An international team of researchers says that every city has its own fingerprint — in the shape of pathogens.
The largest ever genetic study of urban microbiomes (including both surfaces and the air in 60 cities worldwide) reports that each city has its own microbial fingerprint. The project sequenced and analyzed samples from public transit systems and hospitals in cities around the world, identifying thousands of viruses, bacteria, and two archaea not found in reference databases.
Roughly 4,730 different samples, taken from cities on six continents over the course of three years were used as part of this study, the team explains. The analysis also revealed a set of 31 species that were found in 97% of the samples.
Microunique
“Every city has its own ‘molecular echo’ of the microbes that define it,” says senior author Christopher Mason, a professor at Weill Cornell Medicine (WCM) and the director of the WorldQuant Initiative for Quantitative Prediction.
“If you gave me your shoe, I could tell you with about 90% accuracy the city in the world from which you came.”

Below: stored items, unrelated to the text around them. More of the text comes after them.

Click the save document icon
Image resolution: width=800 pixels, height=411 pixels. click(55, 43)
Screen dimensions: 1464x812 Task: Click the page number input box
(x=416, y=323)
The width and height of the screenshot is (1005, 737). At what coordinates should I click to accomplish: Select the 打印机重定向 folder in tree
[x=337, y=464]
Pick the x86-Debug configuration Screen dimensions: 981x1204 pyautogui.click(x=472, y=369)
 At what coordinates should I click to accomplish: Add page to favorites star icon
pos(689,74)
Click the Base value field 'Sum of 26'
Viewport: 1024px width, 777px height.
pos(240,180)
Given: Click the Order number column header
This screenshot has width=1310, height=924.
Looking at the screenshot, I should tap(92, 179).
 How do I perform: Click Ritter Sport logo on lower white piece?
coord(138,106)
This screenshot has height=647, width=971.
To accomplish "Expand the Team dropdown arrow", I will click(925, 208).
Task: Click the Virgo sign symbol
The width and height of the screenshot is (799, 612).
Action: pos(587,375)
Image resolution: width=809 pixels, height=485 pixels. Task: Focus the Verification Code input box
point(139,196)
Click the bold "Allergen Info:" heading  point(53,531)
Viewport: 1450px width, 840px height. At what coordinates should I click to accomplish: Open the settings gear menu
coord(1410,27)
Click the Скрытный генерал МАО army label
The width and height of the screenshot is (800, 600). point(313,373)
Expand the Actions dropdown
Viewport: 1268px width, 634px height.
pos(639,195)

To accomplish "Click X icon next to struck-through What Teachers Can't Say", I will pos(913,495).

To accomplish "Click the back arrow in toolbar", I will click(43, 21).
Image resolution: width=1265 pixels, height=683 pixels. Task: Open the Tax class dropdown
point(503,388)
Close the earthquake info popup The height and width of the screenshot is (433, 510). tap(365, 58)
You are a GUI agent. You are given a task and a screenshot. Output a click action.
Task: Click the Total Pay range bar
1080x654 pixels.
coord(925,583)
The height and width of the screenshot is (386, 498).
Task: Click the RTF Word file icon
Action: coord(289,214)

This study is the first systematic, worldwide catalog of urban microbial ecosystems, according to the authors. Despite the breadth of the results here, the team is confident that any subsequent sampling of this kind will continue to find new species.
The paper draws its roots in 2013, when Mason started collecting and analyzing microbial samples in the New York City subway system. After publishing his findings, Mason was contacted by other researchers from around the world who wanted to perform similar analyses in their own cities. So he worked out a protocol that they could follow, posting it on YouTube. Samples were to be collected using DNA- and RNA-free swabs and sent to a lab at WCM for analysis along with controls. Most of the analysis part was handled by an Extreme Science and Engineering Discovery Environment (XSEDE) supercomputer in Pittsburgh.
Two years later, in 2015, Mason created the International MetaSUB (Metagenomics and Metadesign of Subways and Urban Biomes) Consortium to better handle all the data people were sending him. Samples from air, water, and sewage were now coming in from across the world in addition to those from hard surfaces.
Such genomic studies can help detect outbreaks of both known and unknown infections and can help us keep tabs on the levels of antibiotic-resistant microbes in different urban environments. It’s also a very useful tool when analyzing the evolution of microbial life.
“There are millions of species on Earth, but we have a complete, solid genome reference for only 100,000 to 200,000 at this point,” Mason says, explaining that the discovery of new species can help with the building of microbial family trees to see how different species are related to one another.
“Based on the sequence data that we’ve collected so far, we’ve already found more than 800,000 new CRISPR arrays,” he says. Additionally, the findings indicate the presence of new antibiotics and small molecules annotated from biosynthetic gene clusters (BGCs) that have promise for drug development.
These samples led to the results published in this paper: 4,246 known species of microorganisms were identified worldwide, 31 of which were present in 97% of all samples from urban areas.
“One of the next steps is to synthesize and validate some of these molecules and predicted biosynthetic gene clusters (BGCs), and then see what they do medically or therapeutically,” Mason says. “People often think a rainforest is a bounty of biodiversity and new molecules for therapies, but the same is true of a subway railing or bench.”
The paper “”A global metagenomic map of urban microbiomes and antimicrobial resistance” has been published in the journal Cell.